EXERCISE REQUIREMENTS: In the climate conference article below, which political party does Environment Minister Carsten Schneider belong to?

TEXT SHOWN:

= = = =

BELÉM (dpa-AFX) – Shortly before the final plenary session of the World Climate Conference, Environment Minister Carsten Schneider accused the oil states of preventing ambitious resolutions on climate protection. At the same time, poorer states did not consistently counter this. “We were confronted with a very strong petro-industry – countries that make their money with oil and gas, that have organized a blocking majority against any progress in this area,” said the SPD politician in Belém, Brazil.
“I would have expected that a louder voice would have been heard on the issue of climate protection, especially from the countries most affected, the island states and Africa,” complained Schneider. “To be honest, that was only heard from Europe.” In recent days, Germany and the Europeans have vehemently advocated a plan to move away from oil, gas and coal.
Schneider, who was negotiating for Germany for the first time at a climate conference, admitted: “I’m a little disappointed, of course.” He would have liked a much stronger signal against deforestation. It was a climate conference “that endured and took a side step, an intermediate step.”
Nevertheless, with a view to the USA’s withdrawal from the Paris Climate Agreement, the minister emphasized: “The important thing is that the world is sitting at the table, that a big player has left the country and that they are still coming to a result that brings progress.” But this is not enough to limit global warming to 1.5 degrees as agreed.

= = = =

SUPPLIED INFORMATION:

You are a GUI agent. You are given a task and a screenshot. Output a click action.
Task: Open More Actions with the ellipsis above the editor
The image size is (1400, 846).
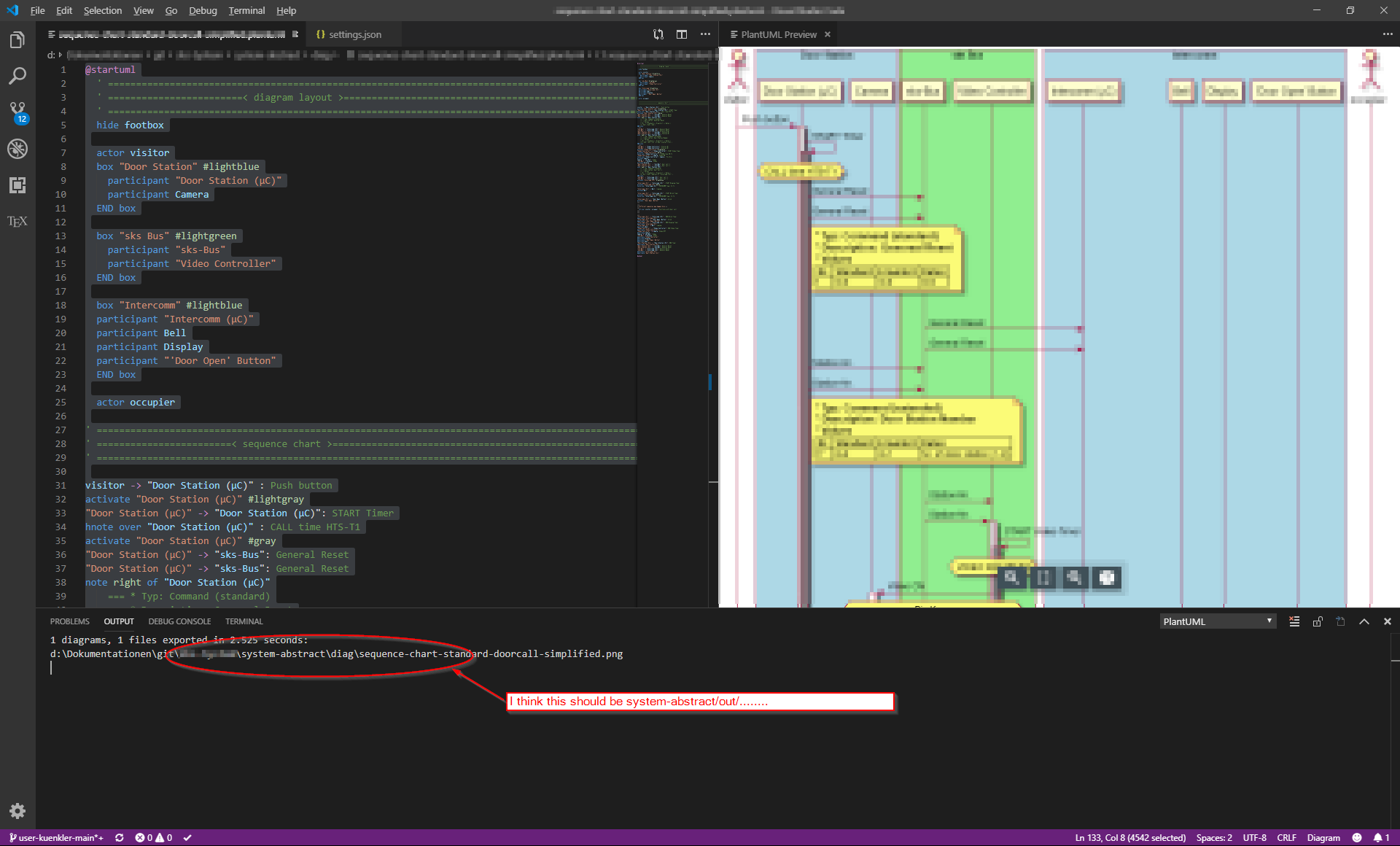point(705,34)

= = = =

WORKED ANSWER: The SPD.